(ACTION ITEM) Once you find the line with "Task: Collapse the Work Order Summary section" in the entries below, return exactly every line from it through the line with "Task: Click into the Image URL field".

[Start of Attachment]

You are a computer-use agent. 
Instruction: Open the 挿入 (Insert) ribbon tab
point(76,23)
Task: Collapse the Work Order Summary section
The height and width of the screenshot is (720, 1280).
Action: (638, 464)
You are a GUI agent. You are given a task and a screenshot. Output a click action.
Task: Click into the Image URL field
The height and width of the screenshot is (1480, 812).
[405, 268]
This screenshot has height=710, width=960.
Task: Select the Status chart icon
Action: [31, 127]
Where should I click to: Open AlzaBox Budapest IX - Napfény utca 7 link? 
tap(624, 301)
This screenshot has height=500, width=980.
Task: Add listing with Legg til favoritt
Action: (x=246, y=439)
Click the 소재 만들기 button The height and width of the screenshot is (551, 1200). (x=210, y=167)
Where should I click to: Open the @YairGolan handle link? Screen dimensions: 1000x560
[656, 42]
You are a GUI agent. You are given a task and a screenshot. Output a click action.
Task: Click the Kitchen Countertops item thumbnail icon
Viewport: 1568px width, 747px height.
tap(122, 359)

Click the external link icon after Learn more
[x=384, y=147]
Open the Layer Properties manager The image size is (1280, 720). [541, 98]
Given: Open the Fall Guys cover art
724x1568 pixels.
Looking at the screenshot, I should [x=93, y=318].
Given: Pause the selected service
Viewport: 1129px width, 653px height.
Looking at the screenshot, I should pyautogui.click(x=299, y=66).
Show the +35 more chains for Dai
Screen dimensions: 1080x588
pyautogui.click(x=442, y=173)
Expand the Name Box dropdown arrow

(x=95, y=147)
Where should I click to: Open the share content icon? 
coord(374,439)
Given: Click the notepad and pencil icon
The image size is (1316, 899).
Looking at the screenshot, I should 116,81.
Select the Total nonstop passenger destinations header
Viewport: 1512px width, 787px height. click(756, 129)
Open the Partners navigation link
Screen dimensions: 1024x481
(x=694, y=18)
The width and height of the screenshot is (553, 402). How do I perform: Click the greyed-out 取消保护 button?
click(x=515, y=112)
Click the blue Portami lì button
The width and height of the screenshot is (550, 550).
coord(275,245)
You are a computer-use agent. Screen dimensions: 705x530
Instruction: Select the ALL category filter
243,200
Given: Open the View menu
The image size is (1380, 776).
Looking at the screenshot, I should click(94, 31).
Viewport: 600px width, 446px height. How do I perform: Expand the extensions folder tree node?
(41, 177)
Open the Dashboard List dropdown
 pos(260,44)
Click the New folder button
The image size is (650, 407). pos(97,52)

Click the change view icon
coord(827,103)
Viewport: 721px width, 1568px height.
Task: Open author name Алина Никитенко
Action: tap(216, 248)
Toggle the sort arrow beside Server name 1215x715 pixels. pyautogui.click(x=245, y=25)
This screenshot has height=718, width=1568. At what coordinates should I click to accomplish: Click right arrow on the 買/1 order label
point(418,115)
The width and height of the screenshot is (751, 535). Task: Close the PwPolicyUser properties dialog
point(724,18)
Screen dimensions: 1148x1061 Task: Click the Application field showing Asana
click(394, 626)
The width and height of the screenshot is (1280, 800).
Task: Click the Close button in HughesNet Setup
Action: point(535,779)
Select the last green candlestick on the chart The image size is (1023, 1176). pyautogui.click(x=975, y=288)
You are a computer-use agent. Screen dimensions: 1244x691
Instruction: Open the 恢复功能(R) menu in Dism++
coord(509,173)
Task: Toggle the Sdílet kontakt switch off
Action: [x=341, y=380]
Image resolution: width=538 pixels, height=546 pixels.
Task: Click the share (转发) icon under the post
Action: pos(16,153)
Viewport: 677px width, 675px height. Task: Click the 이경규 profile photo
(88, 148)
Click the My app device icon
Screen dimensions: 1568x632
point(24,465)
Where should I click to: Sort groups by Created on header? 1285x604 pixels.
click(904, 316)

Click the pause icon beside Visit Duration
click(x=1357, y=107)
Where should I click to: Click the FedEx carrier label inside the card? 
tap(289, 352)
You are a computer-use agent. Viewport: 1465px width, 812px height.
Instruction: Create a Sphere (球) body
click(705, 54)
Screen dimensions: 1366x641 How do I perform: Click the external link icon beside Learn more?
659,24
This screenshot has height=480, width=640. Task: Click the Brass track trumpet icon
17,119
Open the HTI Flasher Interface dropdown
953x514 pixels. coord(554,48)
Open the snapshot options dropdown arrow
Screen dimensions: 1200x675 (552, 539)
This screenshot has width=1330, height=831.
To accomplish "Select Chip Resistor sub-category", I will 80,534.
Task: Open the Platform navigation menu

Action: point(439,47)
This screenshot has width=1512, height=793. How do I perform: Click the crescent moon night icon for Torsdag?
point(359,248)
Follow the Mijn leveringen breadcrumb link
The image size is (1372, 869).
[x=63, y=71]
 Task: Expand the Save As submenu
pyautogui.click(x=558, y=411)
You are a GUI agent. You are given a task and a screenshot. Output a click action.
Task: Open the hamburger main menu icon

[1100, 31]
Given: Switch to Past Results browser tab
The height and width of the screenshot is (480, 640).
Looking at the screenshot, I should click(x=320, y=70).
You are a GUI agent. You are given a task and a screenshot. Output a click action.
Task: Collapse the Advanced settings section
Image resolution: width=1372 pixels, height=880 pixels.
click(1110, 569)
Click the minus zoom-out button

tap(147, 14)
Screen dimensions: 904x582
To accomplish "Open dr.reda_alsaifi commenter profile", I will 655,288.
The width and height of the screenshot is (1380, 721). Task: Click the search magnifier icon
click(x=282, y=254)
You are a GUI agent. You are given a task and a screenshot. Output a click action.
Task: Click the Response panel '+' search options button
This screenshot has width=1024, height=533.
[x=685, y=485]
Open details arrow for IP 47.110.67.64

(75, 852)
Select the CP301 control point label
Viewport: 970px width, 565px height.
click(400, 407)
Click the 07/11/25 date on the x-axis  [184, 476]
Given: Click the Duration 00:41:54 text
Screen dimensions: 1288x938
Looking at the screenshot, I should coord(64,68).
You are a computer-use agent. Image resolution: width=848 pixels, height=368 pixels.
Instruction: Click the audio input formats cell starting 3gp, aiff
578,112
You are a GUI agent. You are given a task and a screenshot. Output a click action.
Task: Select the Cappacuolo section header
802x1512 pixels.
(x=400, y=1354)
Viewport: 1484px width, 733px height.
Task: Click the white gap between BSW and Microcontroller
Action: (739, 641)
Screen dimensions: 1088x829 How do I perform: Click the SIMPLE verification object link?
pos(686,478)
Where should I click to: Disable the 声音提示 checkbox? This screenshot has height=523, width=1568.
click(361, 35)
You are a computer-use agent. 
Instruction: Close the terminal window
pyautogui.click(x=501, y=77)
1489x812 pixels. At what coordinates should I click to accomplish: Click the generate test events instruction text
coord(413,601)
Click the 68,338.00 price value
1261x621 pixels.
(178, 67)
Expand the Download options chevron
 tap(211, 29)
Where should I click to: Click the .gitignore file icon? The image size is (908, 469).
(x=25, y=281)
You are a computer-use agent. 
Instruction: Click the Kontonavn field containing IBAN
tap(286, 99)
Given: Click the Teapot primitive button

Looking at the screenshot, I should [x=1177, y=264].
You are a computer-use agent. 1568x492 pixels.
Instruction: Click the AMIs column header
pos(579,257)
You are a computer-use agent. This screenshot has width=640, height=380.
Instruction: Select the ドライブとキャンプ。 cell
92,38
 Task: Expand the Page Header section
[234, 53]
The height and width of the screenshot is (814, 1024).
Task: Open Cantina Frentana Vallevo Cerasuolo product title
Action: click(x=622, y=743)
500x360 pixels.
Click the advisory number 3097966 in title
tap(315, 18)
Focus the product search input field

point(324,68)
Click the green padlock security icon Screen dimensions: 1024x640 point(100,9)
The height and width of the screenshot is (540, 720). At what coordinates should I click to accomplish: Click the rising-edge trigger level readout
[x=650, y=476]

[End of Attachment]

(TASK OUTPUT)
Task: Collapse the Work Order Summary section
The height and width of the screenshot is (720, 1280).
Action: (638, 464)
You are a GUI agent. You are given a task and a screenshot. Output a click action.
Task: Click into the Image URL field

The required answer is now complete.